> [About this exercise]: Whenever a line contains "entry", include it in the count; reply with the number of such lines in the data and nothing else.

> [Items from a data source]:
-------

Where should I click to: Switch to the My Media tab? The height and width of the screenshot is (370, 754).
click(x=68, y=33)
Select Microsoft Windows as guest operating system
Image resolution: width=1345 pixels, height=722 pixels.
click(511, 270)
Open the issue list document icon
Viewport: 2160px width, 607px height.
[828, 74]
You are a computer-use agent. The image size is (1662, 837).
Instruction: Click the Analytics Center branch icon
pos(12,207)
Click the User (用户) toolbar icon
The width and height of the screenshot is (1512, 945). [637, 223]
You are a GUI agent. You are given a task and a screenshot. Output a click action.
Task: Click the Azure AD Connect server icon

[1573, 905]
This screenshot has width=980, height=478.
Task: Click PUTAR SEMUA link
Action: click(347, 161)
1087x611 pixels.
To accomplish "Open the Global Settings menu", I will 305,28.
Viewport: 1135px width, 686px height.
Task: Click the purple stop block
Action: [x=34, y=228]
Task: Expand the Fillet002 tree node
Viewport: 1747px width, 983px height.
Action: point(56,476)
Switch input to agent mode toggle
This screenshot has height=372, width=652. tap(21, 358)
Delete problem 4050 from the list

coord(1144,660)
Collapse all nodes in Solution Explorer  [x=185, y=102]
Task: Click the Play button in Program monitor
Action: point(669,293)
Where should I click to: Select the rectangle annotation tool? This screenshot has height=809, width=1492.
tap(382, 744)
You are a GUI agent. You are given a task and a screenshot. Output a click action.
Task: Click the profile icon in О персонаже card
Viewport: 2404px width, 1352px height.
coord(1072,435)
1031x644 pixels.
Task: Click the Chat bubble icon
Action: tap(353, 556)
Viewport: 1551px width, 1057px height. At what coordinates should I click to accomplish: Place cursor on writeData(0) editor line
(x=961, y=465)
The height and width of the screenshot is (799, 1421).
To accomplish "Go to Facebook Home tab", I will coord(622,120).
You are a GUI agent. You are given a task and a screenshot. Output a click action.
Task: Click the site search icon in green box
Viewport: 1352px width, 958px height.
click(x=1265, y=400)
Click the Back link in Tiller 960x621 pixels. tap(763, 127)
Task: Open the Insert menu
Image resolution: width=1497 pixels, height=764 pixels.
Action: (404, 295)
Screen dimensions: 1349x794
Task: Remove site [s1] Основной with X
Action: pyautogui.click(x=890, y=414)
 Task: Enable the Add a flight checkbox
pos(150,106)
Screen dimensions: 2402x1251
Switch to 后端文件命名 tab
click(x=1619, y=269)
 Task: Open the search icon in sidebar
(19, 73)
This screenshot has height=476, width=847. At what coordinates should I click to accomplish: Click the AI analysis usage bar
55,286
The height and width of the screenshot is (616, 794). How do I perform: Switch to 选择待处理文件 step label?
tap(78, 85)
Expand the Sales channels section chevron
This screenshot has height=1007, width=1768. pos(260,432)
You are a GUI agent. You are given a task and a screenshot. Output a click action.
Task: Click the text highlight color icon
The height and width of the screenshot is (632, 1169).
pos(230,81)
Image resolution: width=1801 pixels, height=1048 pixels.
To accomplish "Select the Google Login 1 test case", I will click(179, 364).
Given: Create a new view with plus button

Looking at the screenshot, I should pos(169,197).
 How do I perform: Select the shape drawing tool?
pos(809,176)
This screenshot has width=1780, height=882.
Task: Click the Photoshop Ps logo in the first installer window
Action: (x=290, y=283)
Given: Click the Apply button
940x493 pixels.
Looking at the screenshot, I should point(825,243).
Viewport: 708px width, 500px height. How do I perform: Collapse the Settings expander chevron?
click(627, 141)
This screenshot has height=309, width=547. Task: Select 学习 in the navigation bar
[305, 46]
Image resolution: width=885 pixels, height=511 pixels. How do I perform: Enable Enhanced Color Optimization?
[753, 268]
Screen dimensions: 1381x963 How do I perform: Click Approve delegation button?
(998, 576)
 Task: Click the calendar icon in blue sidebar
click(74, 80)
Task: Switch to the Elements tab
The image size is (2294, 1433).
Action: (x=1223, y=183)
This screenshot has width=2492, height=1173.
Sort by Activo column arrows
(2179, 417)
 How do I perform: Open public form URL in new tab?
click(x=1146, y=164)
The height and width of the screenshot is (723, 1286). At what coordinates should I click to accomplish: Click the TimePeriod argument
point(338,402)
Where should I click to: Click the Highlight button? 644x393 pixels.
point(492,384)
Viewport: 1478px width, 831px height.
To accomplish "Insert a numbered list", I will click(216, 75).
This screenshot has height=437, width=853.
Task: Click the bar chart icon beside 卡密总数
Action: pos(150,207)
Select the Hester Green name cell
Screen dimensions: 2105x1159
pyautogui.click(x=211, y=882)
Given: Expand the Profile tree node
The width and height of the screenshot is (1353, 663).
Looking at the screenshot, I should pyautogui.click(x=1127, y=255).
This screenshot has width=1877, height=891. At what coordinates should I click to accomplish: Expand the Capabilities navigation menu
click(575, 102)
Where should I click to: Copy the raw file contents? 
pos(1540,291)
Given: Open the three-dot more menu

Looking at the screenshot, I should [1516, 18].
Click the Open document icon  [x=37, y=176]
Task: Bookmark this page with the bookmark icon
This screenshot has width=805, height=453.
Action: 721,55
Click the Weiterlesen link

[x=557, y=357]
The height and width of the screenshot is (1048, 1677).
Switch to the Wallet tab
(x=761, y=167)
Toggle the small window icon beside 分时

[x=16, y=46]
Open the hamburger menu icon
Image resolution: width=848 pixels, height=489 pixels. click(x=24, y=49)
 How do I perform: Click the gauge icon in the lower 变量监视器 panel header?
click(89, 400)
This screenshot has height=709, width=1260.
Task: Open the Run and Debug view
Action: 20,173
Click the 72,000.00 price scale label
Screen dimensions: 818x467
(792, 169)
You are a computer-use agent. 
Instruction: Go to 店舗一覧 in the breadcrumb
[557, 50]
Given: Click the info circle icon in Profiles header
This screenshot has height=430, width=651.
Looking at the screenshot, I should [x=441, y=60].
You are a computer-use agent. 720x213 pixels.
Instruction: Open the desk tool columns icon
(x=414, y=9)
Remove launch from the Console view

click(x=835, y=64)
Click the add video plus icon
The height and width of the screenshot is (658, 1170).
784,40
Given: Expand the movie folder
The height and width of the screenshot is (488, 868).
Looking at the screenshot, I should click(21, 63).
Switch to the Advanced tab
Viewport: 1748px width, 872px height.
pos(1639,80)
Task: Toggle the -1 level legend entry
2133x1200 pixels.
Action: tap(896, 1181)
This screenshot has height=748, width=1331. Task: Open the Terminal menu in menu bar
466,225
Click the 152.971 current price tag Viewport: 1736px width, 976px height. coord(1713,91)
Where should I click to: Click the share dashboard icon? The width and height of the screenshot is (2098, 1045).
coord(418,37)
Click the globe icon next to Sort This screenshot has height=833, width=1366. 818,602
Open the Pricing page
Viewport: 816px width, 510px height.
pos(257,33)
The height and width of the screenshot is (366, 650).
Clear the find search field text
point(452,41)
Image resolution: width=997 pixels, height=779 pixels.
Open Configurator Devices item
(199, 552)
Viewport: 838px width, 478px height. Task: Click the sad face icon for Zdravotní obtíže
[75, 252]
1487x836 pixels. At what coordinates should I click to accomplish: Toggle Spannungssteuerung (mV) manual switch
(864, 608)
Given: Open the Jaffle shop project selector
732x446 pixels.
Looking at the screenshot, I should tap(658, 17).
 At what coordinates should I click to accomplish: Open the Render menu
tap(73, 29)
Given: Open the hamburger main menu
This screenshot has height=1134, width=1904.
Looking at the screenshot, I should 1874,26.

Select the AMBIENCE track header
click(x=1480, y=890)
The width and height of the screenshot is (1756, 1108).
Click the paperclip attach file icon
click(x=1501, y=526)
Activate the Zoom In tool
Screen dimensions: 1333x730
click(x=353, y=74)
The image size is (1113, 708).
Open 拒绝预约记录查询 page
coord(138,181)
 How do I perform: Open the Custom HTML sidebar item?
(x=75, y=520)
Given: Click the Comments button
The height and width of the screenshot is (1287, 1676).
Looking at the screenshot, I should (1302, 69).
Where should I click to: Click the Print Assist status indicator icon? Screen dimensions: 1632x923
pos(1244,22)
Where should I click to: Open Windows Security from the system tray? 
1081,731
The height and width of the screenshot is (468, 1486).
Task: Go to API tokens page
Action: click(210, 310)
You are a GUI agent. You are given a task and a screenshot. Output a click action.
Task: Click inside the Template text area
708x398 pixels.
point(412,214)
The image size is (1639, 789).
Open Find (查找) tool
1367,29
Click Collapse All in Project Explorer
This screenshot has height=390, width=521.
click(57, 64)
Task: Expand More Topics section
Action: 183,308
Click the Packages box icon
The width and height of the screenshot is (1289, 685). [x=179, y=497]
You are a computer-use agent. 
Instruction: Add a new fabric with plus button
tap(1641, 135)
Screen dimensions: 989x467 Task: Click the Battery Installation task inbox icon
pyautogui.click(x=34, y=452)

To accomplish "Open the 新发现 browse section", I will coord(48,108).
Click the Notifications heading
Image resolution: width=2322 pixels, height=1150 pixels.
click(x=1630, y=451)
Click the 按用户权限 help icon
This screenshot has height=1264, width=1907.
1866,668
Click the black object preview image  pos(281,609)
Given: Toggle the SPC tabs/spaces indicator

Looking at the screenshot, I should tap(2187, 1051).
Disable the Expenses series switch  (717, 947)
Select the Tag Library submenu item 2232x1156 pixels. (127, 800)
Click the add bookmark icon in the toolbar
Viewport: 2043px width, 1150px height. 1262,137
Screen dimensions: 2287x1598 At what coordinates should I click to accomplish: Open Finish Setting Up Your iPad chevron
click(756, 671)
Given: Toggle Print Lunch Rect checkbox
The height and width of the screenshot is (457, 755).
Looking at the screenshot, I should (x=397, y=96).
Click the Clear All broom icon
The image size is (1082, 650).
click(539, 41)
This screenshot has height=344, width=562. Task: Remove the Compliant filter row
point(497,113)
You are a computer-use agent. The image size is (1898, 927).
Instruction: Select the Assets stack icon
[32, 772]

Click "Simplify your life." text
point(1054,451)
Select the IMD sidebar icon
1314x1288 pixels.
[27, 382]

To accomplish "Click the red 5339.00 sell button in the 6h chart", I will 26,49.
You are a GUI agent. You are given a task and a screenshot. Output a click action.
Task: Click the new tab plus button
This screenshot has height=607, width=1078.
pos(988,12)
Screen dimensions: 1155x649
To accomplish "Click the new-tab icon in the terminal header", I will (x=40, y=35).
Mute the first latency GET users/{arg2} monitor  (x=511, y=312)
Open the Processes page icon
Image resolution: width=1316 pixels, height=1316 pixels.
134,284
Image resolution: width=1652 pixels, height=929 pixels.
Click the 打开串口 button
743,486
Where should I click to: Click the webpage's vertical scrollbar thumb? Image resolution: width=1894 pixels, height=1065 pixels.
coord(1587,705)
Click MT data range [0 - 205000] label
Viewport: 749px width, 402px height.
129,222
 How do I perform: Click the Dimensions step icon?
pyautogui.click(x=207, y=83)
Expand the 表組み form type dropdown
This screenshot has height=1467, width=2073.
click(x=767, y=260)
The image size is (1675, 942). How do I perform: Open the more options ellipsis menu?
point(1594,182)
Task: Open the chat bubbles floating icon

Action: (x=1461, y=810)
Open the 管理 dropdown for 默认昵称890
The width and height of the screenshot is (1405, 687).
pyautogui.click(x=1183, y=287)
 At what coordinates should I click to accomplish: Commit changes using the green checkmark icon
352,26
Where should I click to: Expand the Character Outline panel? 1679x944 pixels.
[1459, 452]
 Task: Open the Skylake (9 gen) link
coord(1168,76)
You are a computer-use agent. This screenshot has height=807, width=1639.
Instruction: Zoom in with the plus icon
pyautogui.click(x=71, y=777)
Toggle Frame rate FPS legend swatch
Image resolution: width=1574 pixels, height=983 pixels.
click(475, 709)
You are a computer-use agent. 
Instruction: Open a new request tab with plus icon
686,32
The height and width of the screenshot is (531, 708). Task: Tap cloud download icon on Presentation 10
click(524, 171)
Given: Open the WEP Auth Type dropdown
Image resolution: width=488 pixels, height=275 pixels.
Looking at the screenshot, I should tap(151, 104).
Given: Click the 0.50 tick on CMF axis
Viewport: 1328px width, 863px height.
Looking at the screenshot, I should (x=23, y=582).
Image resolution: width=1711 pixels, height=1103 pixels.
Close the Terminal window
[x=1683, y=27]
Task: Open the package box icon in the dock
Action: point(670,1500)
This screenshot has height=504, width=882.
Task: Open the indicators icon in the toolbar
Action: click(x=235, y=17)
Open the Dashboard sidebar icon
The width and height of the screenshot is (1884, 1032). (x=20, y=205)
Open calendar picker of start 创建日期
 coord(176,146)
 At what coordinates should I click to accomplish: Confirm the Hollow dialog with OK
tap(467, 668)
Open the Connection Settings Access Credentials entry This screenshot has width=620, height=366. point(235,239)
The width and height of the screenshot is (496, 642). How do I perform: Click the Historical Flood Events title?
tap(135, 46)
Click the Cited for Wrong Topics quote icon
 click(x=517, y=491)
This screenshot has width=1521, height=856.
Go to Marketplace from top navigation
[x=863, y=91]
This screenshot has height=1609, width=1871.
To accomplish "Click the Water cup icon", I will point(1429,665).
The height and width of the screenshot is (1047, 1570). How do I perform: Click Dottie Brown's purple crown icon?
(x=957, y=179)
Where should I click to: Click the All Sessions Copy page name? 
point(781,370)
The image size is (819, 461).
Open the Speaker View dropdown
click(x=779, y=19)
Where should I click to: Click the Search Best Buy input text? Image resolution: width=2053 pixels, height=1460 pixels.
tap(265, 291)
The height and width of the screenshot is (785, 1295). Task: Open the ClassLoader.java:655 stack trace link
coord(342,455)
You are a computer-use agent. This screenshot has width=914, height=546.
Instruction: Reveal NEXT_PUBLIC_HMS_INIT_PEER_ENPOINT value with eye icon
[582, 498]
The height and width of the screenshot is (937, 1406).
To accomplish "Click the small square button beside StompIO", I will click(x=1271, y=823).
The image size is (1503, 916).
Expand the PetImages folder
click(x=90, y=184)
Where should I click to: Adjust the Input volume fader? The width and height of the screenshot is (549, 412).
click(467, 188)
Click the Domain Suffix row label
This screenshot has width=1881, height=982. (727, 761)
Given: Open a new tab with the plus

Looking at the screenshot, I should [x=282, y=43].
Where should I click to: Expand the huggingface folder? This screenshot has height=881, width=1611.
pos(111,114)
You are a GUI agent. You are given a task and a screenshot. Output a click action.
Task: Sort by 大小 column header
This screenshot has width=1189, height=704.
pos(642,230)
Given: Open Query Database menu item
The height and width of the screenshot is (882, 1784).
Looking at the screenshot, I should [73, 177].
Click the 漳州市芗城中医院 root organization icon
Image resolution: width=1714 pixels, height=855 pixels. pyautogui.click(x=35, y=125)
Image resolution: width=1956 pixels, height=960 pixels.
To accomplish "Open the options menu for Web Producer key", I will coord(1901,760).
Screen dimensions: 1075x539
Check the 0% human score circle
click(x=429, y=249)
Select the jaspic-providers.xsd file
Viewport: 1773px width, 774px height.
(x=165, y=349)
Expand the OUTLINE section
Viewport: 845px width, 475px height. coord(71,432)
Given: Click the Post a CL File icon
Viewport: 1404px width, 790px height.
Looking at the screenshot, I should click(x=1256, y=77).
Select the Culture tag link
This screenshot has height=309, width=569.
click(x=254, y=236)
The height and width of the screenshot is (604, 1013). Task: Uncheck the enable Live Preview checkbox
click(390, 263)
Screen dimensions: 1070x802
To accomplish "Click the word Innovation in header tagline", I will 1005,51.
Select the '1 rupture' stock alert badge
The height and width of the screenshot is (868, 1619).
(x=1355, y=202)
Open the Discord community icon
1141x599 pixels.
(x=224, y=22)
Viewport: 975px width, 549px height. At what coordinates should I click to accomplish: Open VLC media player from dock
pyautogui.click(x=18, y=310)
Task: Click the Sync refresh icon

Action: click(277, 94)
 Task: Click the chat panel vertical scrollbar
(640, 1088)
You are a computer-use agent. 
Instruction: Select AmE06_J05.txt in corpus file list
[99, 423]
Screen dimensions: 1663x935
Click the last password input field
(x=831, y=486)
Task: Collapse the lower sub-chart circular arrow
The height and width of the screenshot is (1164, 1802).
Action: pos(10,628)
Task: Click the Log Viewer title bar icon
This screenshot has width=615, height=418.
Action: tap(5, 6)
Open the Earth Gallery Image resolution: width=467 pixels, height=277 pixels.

-------

> [Solved exercise]: 2